Tuesday, July 1, 2008

E.M. Restaurant - Chinatown, New York, New York

June 21, 2008


Chicken feet. Jellyfish.

The morning after Steely Dan at the Beacon Theatre (and several bars after that), we agreed to do dim sum in Chinatown for brunch.

I asked our friend from high school (Brian) who lives on the Lower East Side to take us to a real deal place. I'm uninterested where tourists eat in Chinatown. Take me to some place authentic, I said.

So we head to Chinatown and on the outskirts the crowd is racially mixed. As we kept walking, we eventually got to a point where we were the only six non-Asians around. We entered the restaurant and we were the only non-Asians there. We sat down at a round table in a brightly lit room not unlike a banquet room of a modest hotel.
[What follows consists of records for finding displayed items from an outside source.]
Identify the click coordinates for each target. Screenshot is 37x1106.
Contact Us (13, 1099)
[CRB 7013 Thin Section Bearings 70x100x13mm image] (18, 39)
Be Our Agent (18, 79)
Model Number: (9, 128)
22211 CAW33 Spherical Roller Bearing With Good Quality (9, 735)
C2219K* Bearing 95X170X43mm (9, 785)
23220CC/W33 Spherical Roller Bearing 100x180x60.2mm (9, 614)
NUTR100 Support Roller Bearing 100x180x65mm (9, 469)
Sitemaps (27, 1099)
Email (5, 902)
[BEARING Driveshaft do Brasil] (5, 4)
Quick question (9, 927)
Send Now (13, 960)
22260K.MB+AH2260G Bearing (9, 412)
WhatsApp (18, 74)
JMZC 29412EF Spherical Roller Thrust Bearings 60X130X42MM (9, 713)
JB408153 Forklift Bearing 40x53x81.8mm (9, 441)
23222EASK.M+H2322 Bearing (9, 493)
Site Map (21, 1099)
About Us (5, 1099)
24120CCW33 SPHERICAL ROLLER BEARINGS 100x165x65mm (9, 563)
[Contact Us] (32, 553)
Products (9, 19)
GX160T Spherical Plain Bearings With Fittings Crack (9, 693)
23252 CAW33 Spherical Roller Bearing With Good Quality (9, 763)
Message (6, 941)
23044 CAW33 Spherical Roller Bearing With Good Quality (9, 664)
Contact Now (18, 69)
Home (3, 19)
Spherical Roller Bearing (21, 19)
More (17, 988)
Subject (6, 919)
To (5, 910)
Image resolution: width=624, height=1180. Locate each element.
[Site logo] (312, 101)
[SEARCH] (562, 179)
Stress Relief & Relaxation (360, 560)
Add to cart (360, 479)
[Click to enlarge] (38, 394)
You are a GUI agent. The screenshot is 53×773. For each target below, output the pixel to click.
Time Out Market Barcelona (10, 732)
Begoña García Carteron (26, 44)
Throughout the meal the wait staff was very welcoming while gladly and proudly telling us what every dish was.

We had shrimp shu mai, pork shu mai, a braised leafy green in soy sauce, lamb and turnips (probably boiled), and a scallion pancake (one of the table's favorite dishes) as well as several pork rib dishes. On the whole, there were familiar Chinese flavors involving soy sauce and mixing sweet and salty. Sometimes the food was pretty pungent (fish sauce? oyster sauce? an ingredient with which I'm unfamiliar?), such as the pork shu mai, yet the lamb and turnips was quite bland (other than the disturbing skin attached - and at least one piece with a few hairs unremoved).

Alright. Chicken feet.

If you've never had chicken feet, would you like them? The answer to that question is pretty much the same as the answer to: Do you like the skin on chicken? Because once you eat the skin off of a chicken foot, there's really nothing left but bone and cartilage. Brian said he prefers fried chicken feet to the ones that we had because the skin on fried feet is crispy while the skin on the ones we had was soft. I assume I would agree. The chicken feet were in a brown, salty and sweet sauce, topped with sliced scallions - flavors and appearance that you'd associate with Chinese cuisine.

Jellyfish tasted like cabbage but had one of the worst textures of any food I can think of ever trying. It was described by people at the table as like "a mouthful of chicken cartilage," "eating an ear or nose," and "eating bubble wrap."

What was different from regular Chinese restaurants in the 'burbs was that most of the food was much more modest. To me, there's a real peasant quality to dishes like chicken feet and the lamb and turnips, yet the waiters were in white shirts and black bow ties. The Americanized Chinese restaurants I'm used to seem to serve more expensive cuts of meat - but at higher prices. The six of us shared quite a few small dim sum plates and had tea and water and the bill (pre-tip) was $55. In New York. Where I paid $11 for a 6-pack of Sierra Nevada. Where I paid $15 for a beef brisket sandwich and pickles.

One ingredient that was noticeably absent was anything with duck. Brian said that duck (as well as roast pork) tends to not show up at weekend dim sum brunch but does at other Chinese meals (lunch, dinner).

Was the food amazing? No. Was this a good, affordable, and very interesting brunch in NYC? Absolutely.